City of Victoria

English

Etymology

Named after Queen Victoria.

Proper noun

City of Victoria

  1. A city in Hong Kong.
    • 1999 April 18, Mark Landler, “WHAT'S DOING IN; Hong Kong”, in The New York Times[1], →ISSN, →OCLC, archived from the original on 04 September 2009, Travel‎[2]:
      Hong Kong is an indifferent guardian of its past, with old buildings too frequently torn down in favor of nondescript high-rises. But a new exhibit of historical photographs, "City of Victoria," offers a fascinating record of Hong Kong's history.
    • 2015 July 9, Jennifer Eagleton, “A work in progress: An imaginary and re-imagined Hong Kong”, in Hong Kong Free Press[3], archived from the original on 05 July 2025, Opinion:
      In addition to non-stop demolition and construction, Hong Kong is constantly re-constructing and re-figuring its past. Another fictional work, Dung Kai-chung’s The Atlas: Archaeology of an Imaginary City (2011) echoes Calvino.
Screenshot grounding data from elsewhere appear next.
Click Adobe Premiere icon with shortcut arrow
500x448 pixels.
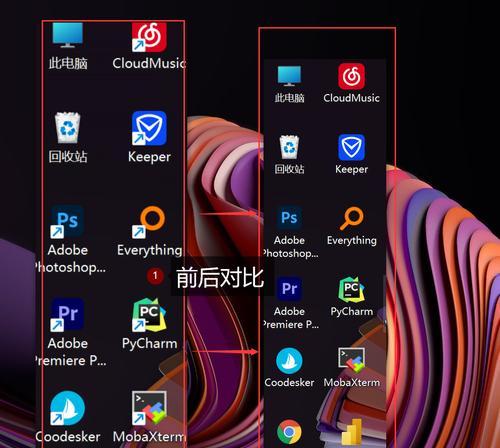tap(67, 315)
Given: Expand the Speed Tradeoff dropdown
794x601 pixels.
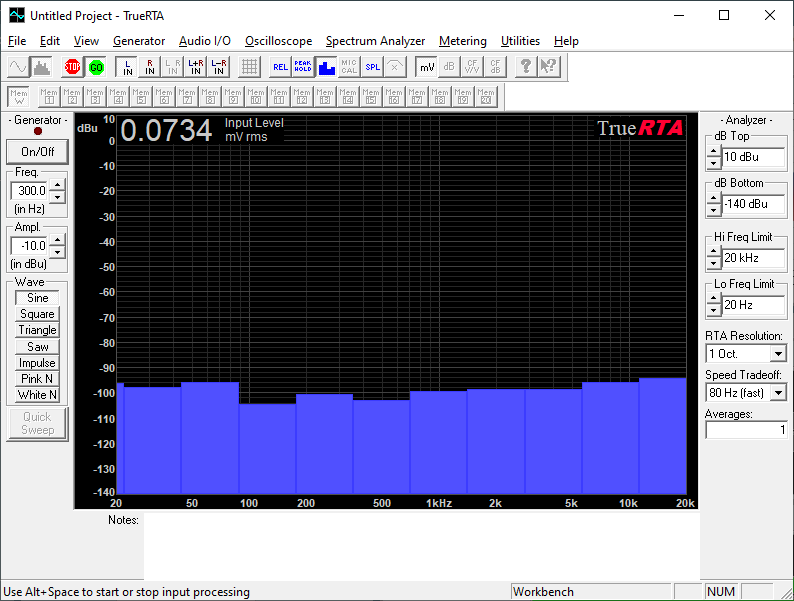Looking at the screenshot, I should (778, 393).
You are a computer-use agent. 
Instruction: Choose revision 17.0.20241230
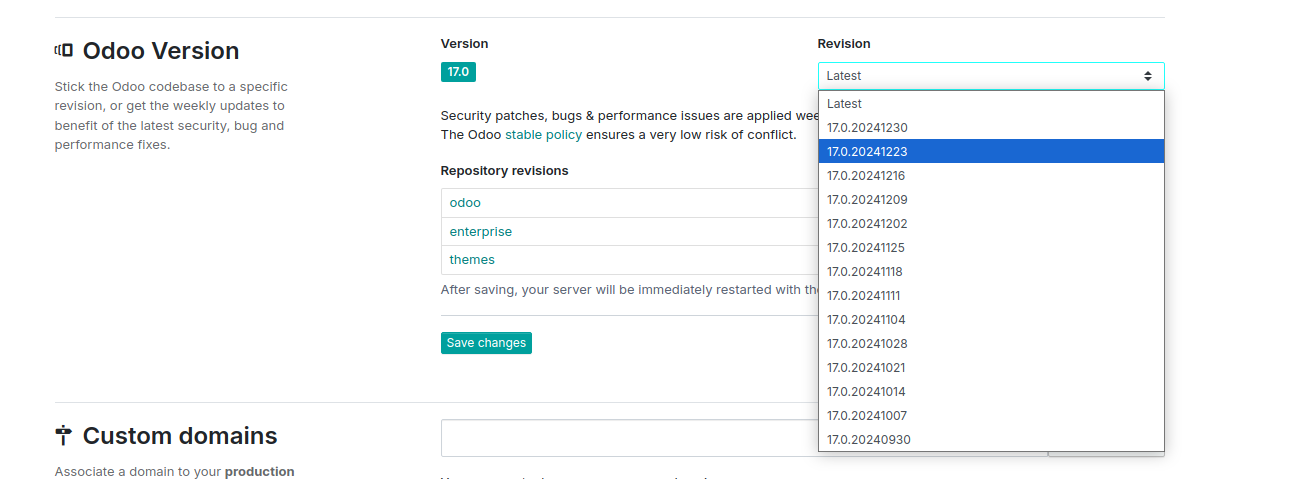[866, 128]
In this novel, the “City of Victoria” (Hong Kong) no longer exists and narrators can only divine from old maps and atlases what it was like and how it changed during 156 years as a British colony because of rapid erection and demolition of the city’s physical structures. The Hong Kong its people know, according to the writer cannot be actually pinpointed on a map, the map being only a limited and artificial translation of the place.
    • 2021 December 17, Joyce Ng, Sammy Heung, “Where is the City of Victoria? Authenticity confirmed for 3 more boundary stones marking Hong Kong’s first colonial settlement”, in South China Morning Post[4], →ISSN, →OCLC, archived from the original on 17 December 2021, Society‎[5]:
      Seven such stones were found earlier, marking out the City of Victoria, Hong Kong’s first urban settlement after it became a British colony. The boundary of the settlement was gazetted in 1903.